SAS could run from Copenhagen, but has many other worries.

LCC Norwegian dropped Malta after just one season (2008 summer starting from spring) on the Oslo route, for which it was ‘hailed’ as better than the on average quite cheaper Air Malta, which had run the route many years for most months of the year right until the take-over, supplemented during summer by Braathens/SAS Norge. This summer there are zero regular charter or scheduled flights, as Air Malta after all was kicked out, SAS moved their flights from Oslo to Stockholm, where they just replaced the equal number of flights as a leisure carrier had to pull out. But Norwegian is an established brand and has interesting connections.

Another scenario: while Air Malta takes Copenhagen, Ryanair runs two Billund flights. The route can work without problems and also without base at either ends, as a plane from e.g. Trapani could hop to Malta, fly to Billund, back to Malta-Trapani, or something accordingly up north.

And in Billund, additionally at least half a run with Air Malta for tour operators might still survive.
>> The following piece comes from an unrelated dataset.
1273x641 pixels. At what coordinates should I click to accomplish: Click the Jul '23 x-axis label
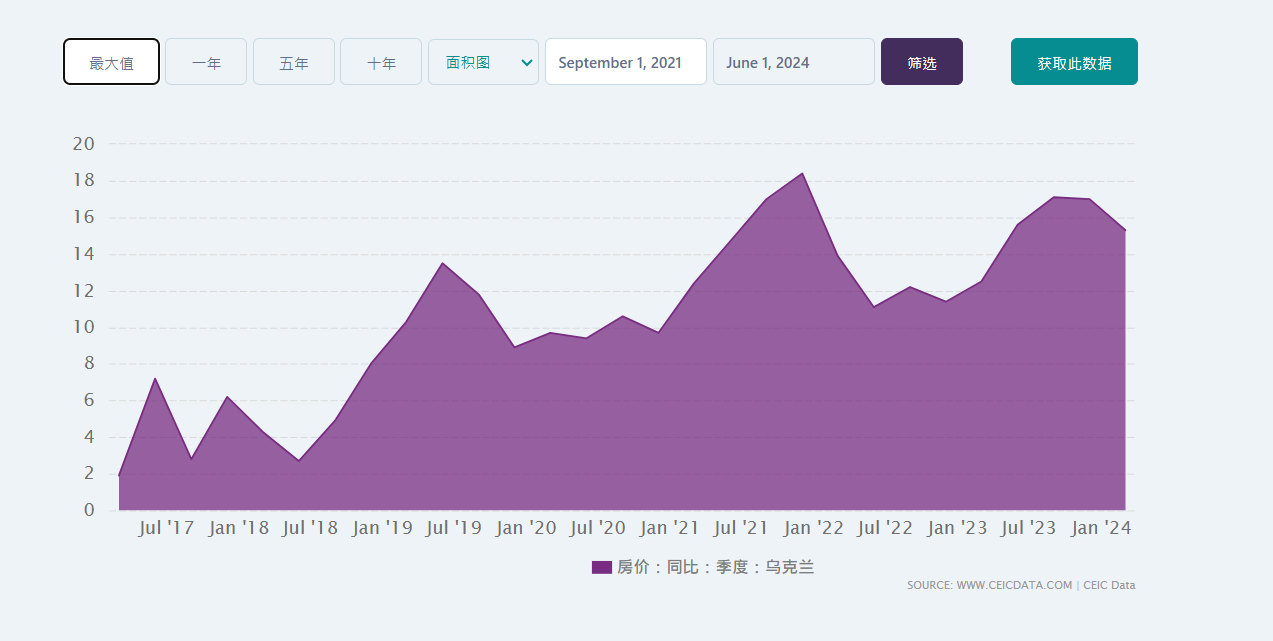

Certainly one could also lose the charter/tour operator completely, whereas with JetTime, CimberSterling or Air Malta expanding this field. Generally, in the end Air Malta could run Copenhagen, a Star Alliance north hub.
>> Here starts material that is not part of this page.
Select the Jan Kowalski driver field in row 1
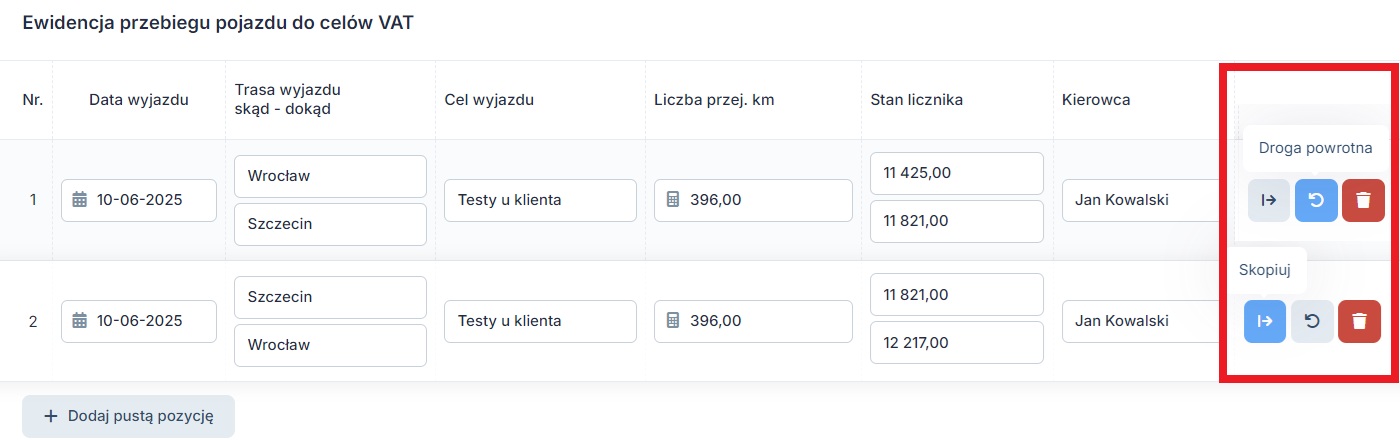1400x443 pixels. click(1134, 200)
Sourcing also in north Germany

But one hardly has winter flights from Billund, so a seasonal plus. It could hit the Hamburg route given that Billund also sources the northern German state Schleswig-Holstein, which is Hamburg-Fuhlsbüttel catchment area, but not damage yields as much as the highly subsidized Hamburg-Bremen parallel flight.

What has to be ensured is no major damage to DFF. The problem is not the potential loss of a replaceable charter airline, but that of a very reliable tour operator monopolist.
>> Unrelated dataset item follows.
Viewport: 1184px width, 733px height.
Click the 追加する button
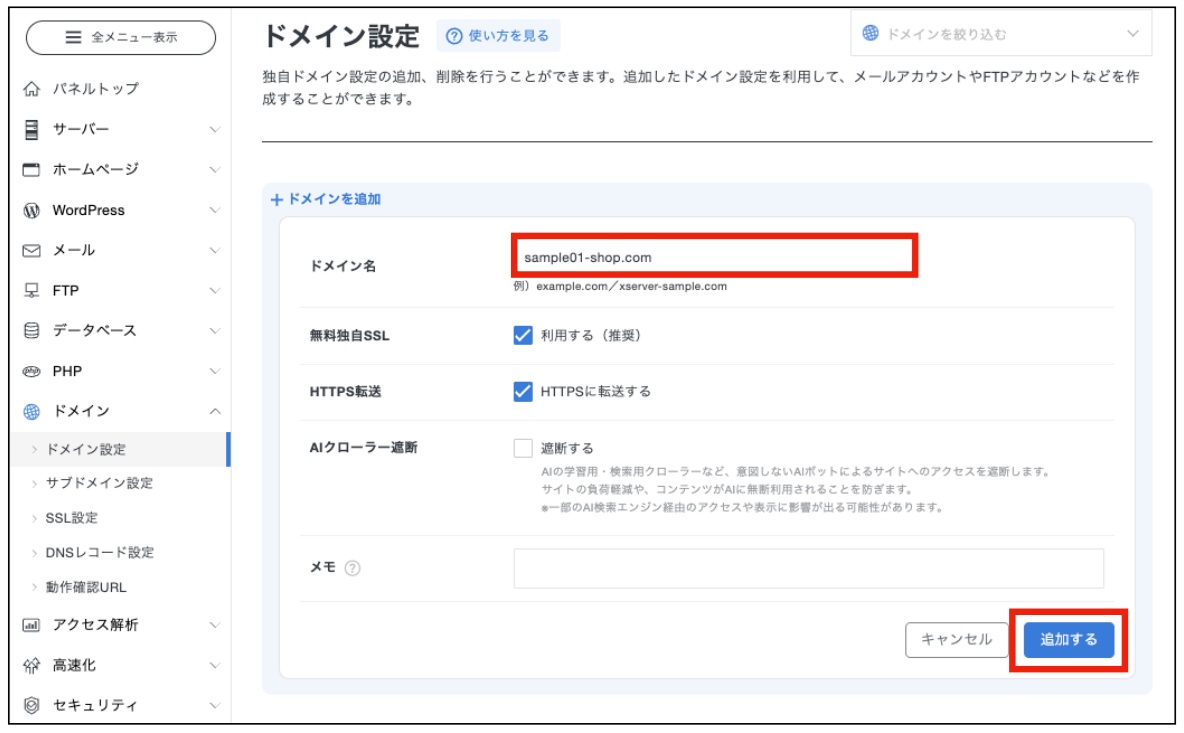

Ryanair is a foreign private enterprise that consists of just airplanes, hence highly movable assets – a stark contrast to a static real estate object like. an airport. They move out if they do not get the, well, ‘embraces’ demanded. So growth with them should focus on where they are strong while no others would run; I have given many examples at earlier points, some taken up (like Madrid as a seasonal addition also for next winter, Bari and Edinburgh).

Luggage

Another challenge for tourist destinations with longer flight times is Ryanair’s reluctance with regard to checked luggage, which Ryanair recently stated could be totally banned from next spring. Already today, while a 20-kilo suitcase is included with low-fare carriers Air Malta and Easyjet, ‘low cost’ Ryanair wants a rip-off e190 per standard 20-kilo suitcase return.

This is no problem on very short (time and distance-wise) trips, and today 70 per cent of their passengers fly without checked luggage. Such trips mean relatively few bed nights. But average tourists do not first spend hours to get from home to boarding to then fly three or four hours to Malta, only for a one or at maximum two night stay, let alone would opt for Mellieha or Bugibba, let alone Gozo.

Diversification

As I have always argued, a diversification into more source markets rather than just a very few is important to offset risks of regional slowdowns. Improving the Danish market is the right step.

Finally, et ceterum censeo: the Tel Aviv route remains missing. What is hindering this is not understandable.